While in winter quarters we had the pleasure of seeing several ladies about the cantonments, among them Mrs. Faxon, the young wife of our surgeon, whose experience and memories of the time it may be better to render in the first person.
EARLY in the winter of 1864, the 32d was in winter cantonments at Liberty, near Bealton Station, on the Orange & Alexandria railroad. Of course somebody must have commanded the army, but whoever he was, he never called upon me, and is of no consequence to my story. My orders to join came from an officer much more important in my eyes—the surgeon of the 32d, who, queerly enough, was also my husband.
After all manner of experiences I arrived at Bealton Station, a locality which by daylight appeared to be a quarter-section of Virginia land and a small, rough, and inconvenient platform of planks; but it was evening when I arrived—yes, a dark, rainy, December evening. A shadowy form having the voice of our garrulous quartermaster waited to welcome me, and by it I was ushered into the damp darkness, out of which loomed, by and by, the hazy form of an ambulance and two hazy mules—and then, but beyond and more misty, the upper half of what seemed to be my husband, and the ears of his horse. Whether I was sufficiently hearty in my greeting I do not know—I am afraid not, for allthis was not what I had imagined would be my first impressions on coming within army lines.
My idea of an army was made up of brilliant sights and stirring sounds. Nice clean flags—bright-buttoned uniforms—flying horses and full bands of music, were essential parts of the picture which my fancy had painted, and here was nothing but wet and darkness and mud. Through mud a foot deep, the creaking of the vehicle and “soh” of the feet of the wading mules, only breaking the moist silence—I was driven to the mansion in which my husband was quartered, and which was to be my home for the winter. Out of all this dreariness, however, I stepped into the cheerful light of glowing windows, and was welcomed to a most hospitable wood fire, in front of which was a table set out with a smoking supper of tempting odor—and my surgeon appeared no longer misty and uncorporeal, but solid humanity, and looking really quite bright in the eyes, and happy in my coming.
The hearty welcome, the bright light, and the cheering warmth soon obliterated all memory of the weary journey and the dismal night. The fatted chicken had been killed for me, and was served with hot potatoes, corn-bread, tea, and cold meat. A bright little negro girl waited upon me, and it added to the pleasant novelty of my position to be served by a piece even so small of the “peculiar institution.”
The “mansion” consisted of four rooms, the two on the lower floor separated by a hall; the kitchenwas a small building across the yard—earth floored—and it was not only kitchen but bed-room for the black servants, who, however, did not seem to use any beds.
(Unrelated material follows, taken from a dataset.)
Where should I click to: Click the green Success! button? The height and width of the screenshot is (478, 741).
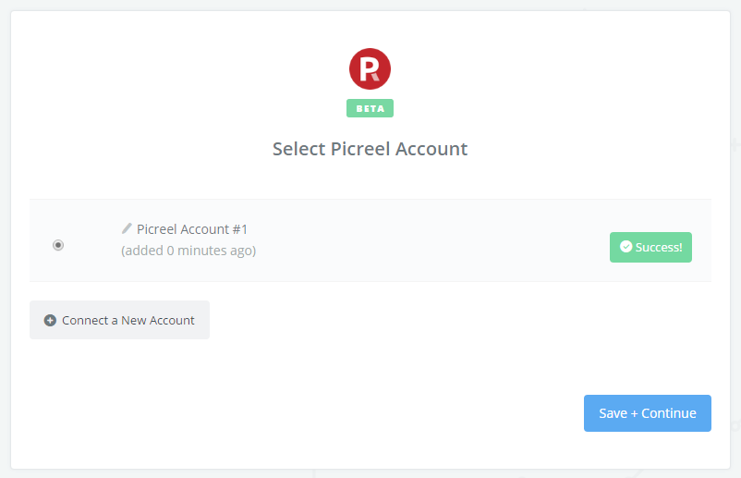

But all this I did not learn until daylight came again, and the drums, fifes, and bugles bursting out into reveille woke me amid dreams of home-life to the consciousness of my surroundings. Listening to that stirring music (how exhilarating even now is the bare memory of the reveille) and looking out from my window upon the camp of our Regiment and of many other regiments, seeing everywhere the signs of real service, I was more than satisfied, and no longer bewailed the absence of my ideal army.
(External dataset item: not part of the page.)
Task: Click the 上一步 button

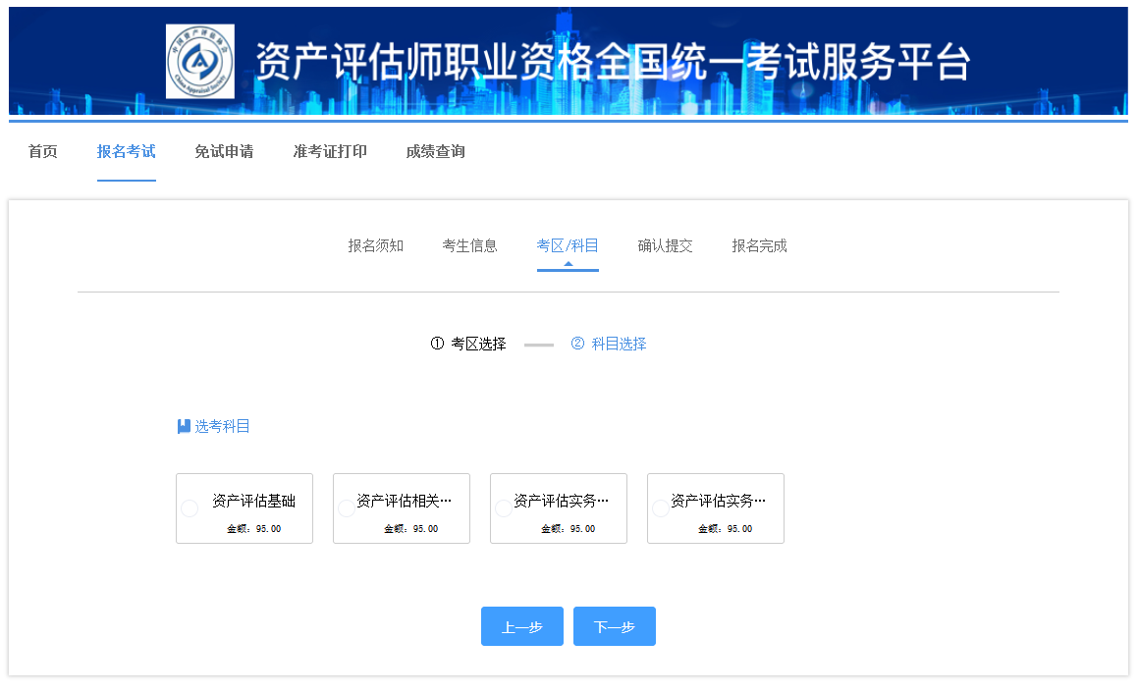Action: [521, 625]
This winter was one of halcyon days to me. Accustomed to the rigors of a Northern winter, the many bright warm days of the season, in Virginia, were peculiarly enjoyable. The country had been stripped of fences, and our horseback rides were limited only by our picket lines. Now we walked our horses through the woods, the dry underbrush crackling beneath their hoofs—now cantered freely over some wide expanse of old fields,—reining up to pass some ugly bit of corduroy road, or to ford a full water-course. In the foreground might be a “mansion,” occupied by some general officer as his headquarters, or a group of negro huts still tenanted by blacks of all ages. In the distance the high hills of the Blue Ridge, and perhaps between, in the middle distance, picturesque camps of artillery, cavalry, or infantry.
A few of the houses were still occupied by the families of their owners, among whom we made acquaintances; the able-bodied men were all “away,” the women said; where,—they never told.
Besides our almost daily rides, we paid and received visits, and exchanged rather limited hospitalities. Quartermaster Hoyt entertained us frequently, and although hispiece de résistancewas invariably a dish of fish balls, yet having a cook who knew how to make good ones, his fare always seemed sumptuous. Once we dined with Colonel Prescott, who flared out with a joint of roast beef, but this was exceptional grandeur.
Our quarters became quite the evening resort for officers of the 32d, and the few ladies who were there, and the hours passed pleasantly away with chat and games and jokes and stories. I could not then with any success assume a matronly role, and sometimes perhaps actually enjoyed the practical jokes which abounded in the camp. Then, too, where ladies are but few, they certainly are better appreciated than in the crowded halls of fashion, and it was pleasant (for I am human and woman) to be the attraction in a circle of young and brave men.
Please don’t anybody think that my time was entirely taken up with pleasures or trifling occupations. Even doctors need all manner of work done for them by their wives—there were some housekeeping cares, and the regimental hospital was none the worse for having a woman’s eye over it. Myfirst experience in dressmaking was in behalf of Mrs. O., a native neighbor, who had been useful, and possibly earned a trifle by mending for officers and men. To be sure when it was done it appeared that I had made the back of the basque all in one piece, without any seam, but that may be the fashion some day. No, I was not idle, and all days were not bright and happy, but the bright ones linger longest in my memory.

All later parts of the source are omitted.